Forget about data silos for a minute. Let’s talk about personnel silos in virtualization operations. Silo mentality is becoming more apparent as companies seek to leverage the best of scaled out x86 virtualized environments and their vertically scaled mainframe systems. This can be a challenge when IT teams have historically been allocated based on technology. The following three considerations can help you get the most from your combined resources.
Mainframe mentality and virtualization resources
Mainframe mentality is keenly focused on capacity and performance. Both are finite in a mainframe world (at least without additional capital expenditures). Learning to avoid application resource conflicts is another ever-present reality of mainframe mentalities. Virtualized systems, on the other hand, lack the hardware constraints. Although virtualized systems are less affected by application resource conflicts, they are more concerned with user experience.
What’s the bottom line? Workload management is the key. Applying a combined strategy ensures that either system isn’t sitting with idle capacity – and that workloads which perform well in a virtualized environment help free up space for workloads that require the security and resiliency of a mainframe.
Managing virtualization expenses
When you apply the mainframe “limited capacity” mindset to virtualized environments, you often get more efficient use of both mainframe and virtualized resources. Although cloud storage is far less costly than mainframe, it still has costs. Before you scale, consider the available mainframe capacity for which you’ve already paid.
What’s the bottom line? Virtualization isn’t free. Treat your mainframe resources as manufacturing sites treat their plant equipment – look at total capacity before taking on virtualized expenses.
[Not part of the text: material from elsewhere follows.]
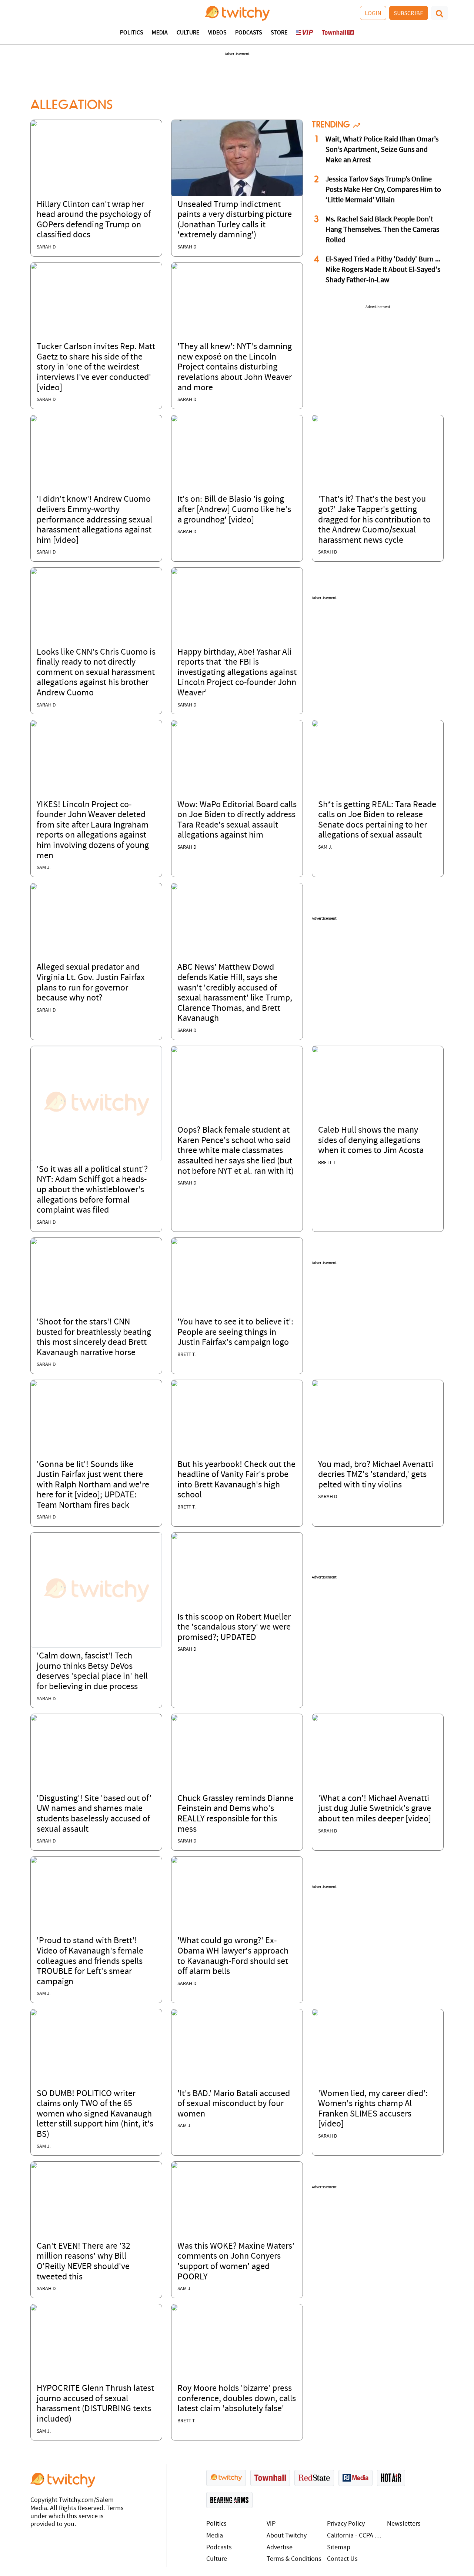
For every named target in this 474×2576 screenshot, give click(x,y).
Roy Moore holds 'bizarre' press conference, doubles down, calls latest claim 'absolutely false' (236, 2398)
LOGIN (373, 13)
Granted, the circumstance often dictates the most effective route, such as timing and workload types. However, an overall strategy that encompasses both architectures leads to more effective cost control.
Gauging virtualization performance
The mainframe mindset tells us to avoid application conflicts. Today, the mainframe mentality considers new workloads, and whether or not they’ll run as well on a mainframe as a virtualized environment and vice versa. Business analytics workloads, which often require the scale and capacity agility of virtualized environments, can be more conducive to robust compute powers within a mainframe. When it comes to virtualization, user experience is the key performance metric.
What’s the bottom line? When both sides of operations have a common understanding of the business requirement, the solution usually becomes clear. The politics of the organization is a different story altogether.
As the physical and virtual worlds converge, it’s crucial to examine your silos and reallocate resources. In fact, some of the skills once demanded by mainframers, like capacity planning, are back in vogue. IT monitoring and management tools are supporting the converged infrastructure and moving IT operations closer to the “single pane of glass” visibility that is needed.